1. Terserah mau pergi kemana + dilarang kepo.

2. Dilarang bawa pasangan ke rumah.

3. Gak boleh ada kontak fisik!

4. Terserah kalau mau punya pacar!

5. Jangan buat gue galau!fix.

Setelah menulis gak penting itu aku menyerahkan kertasku ke dia dan dia menyerahkan kertasnya agar aku dapat membaca.

1. Gak boleh campurin urusan satu sama lain.

2. Dilarang saling suka(baper)

3. Gak boleh ada yang tau selain lo, gue, pengacara.

4. Setelah satu tahun akan cerai dan menganggap tidak kenal satu sama lain.

Membaca nomor terakhir rasanya ada sebagian hatiku yang terasa sesak.
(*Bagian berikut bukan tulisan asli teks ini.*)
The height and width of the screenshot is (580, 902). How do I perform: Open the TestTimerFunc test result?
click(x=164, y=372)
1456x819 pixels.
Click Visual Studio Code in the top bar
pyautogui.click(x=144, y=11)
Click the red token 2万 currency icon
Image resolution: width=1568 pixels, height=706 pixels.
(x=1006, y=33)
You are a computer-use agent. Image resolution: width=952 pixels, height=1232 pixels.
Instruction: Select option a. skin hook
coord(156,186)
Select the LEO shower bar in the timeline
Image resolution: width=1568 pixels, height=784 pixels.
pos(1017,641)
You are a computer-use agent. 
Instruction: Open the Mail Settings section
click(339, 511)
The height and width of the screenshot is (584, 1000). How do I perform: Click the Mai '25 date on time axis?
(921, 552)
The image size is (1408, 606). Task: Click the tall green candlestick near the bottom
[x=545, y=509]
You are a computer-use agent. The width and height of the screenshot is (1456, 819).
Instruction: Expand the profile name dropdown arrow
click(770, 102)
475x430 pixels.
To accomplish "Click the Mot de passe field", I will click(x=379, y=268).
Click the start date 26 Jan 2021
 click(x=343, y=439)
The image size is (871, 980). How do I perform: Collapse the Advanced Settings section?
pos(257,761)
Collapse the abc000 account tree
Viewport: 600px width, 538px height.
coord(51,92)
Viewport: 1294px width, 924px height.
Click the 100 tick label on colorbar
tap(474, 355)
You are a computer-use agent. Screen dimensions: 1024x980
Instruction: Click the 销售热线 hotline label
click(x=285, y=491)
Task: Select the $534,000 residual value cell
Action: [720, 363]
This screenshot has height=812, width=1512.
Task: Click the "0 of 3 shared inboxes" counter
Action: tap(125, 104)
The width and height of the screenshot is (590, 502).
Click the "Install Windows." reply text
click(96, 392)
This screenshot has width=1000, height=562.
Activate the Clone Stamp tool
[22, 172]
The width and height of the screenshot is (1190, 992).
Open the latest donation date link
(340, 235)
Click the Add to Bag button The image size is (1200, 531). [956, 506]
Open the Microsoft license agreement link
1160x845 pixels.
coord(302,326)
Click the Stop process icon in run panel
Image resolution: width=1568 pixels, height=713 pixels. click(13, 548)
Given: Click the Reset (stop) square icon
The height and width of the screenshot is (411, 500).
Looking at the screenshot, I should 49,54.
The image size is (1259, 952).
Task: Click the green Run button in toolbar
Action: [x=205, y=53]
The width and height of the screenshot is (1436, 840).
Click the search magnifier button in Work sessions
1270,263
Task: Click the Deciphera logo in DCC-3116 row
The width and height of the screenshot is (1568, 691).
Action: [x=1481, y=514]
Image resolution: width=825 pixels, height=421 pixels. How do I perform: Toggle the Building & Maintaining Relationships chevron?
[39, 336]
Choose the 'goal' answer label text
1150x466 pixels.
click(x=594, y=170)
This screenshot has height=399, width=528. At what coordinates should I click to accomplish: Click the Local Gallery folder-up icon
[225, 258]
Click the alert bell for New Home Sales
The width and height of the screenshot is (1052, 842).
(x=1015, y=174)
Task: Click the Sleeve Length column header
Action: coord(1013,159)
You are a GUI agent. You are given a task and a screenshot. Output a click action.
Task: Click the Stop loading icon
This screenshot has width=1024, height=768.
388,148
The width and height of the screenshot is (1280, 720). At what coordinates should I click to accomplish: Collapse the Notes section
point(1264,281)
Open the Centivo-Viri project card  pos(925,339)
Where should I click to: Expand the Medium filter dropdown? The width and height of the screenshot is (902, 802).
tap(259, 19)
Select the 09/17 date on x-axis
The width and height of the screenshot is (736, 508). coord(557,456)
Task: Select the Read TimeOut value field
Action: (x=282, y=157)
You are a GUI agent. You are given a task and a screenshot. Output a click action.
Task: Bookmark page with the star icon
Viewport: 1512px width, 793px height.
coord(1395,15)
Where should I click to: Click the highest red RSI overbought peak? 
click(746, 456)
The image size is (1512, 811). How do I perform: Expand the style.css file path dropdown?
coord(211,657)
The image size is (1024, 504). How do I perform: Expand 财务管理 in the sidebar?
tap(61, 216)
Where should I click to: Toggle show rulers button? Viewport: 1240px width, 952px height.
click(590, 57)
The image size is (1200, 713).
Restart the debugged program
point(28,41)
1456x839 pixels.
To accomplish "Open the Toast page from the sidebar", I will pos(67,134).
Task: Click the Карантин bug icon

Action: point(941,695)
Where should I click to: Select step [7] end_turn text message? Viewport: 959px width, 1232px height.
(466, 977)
Ini pernikahan pertamaku dan akan bertahan selama setahun, cukup mengenaskan bukan? Pernikahan yang dulu aku harapkan sangat jauh dengan kenyataan. Aku mengharapkan pernikahan dengan orang yang aku cintai dan begitupun sebaliknya. Mempunyai anak, mempunyai cucu, grow old together. Boro-boro grow old together, cuma 1 tahun kawan!
Aku berharap perjanjian konyol ini cepat berakhir, tanpa merugikan satu sama lain.

"Uda?" Tanyanya memastikan.

"Iya" jawabku lesuh, aku harap pengorbanan ku ini dapat membuat Mama, Papa, Tante Berlin senang. Seengaknya aku bisa membuktikan rasa sayang ku ke mereka, meskipun hanya 1 tahun.

"Gak usa lesuh gitu. Gue gak bakal bikin lo sengsara kebangetan kok" katanya sambil tersenyum lembut setengah devil.

"Kapan lo ujian nasional?" Tanyanya mengingatkan ku dengan ujian yang 2 hari lagi ini. Huu,,

"Kenapa emang?"

"Gapapa biar cepet nikah, biar cepet juga cerai" katanya santai sambil menyesap kopi'nya.

"Sial!" Kataku sambil melotot. Gak tau apa kalau gue lagi sensi banget?! Kenapa harus gitu banget coba ngomongnya?! Arghhhh

"Kenapa lo? PMS ya?"

"Iya, kenapa?! Mau juga lo?! Bhay, gue pulang duluan" jawabku sewot lalu langsung keluar Cafe. Aku mencegat ojek yang memang mangkal di depan Cafe ini.

"He! Tungguin gue!" Teriaknya saat aku sudah naik ke motor. Aku menjulurkan lidahku dan memasang wajah semenyebalkan mungkin.

"Dahhh!! Hahahaha" teriakku balik setelah itu Mas ojek nya mulai menjalankan motornya.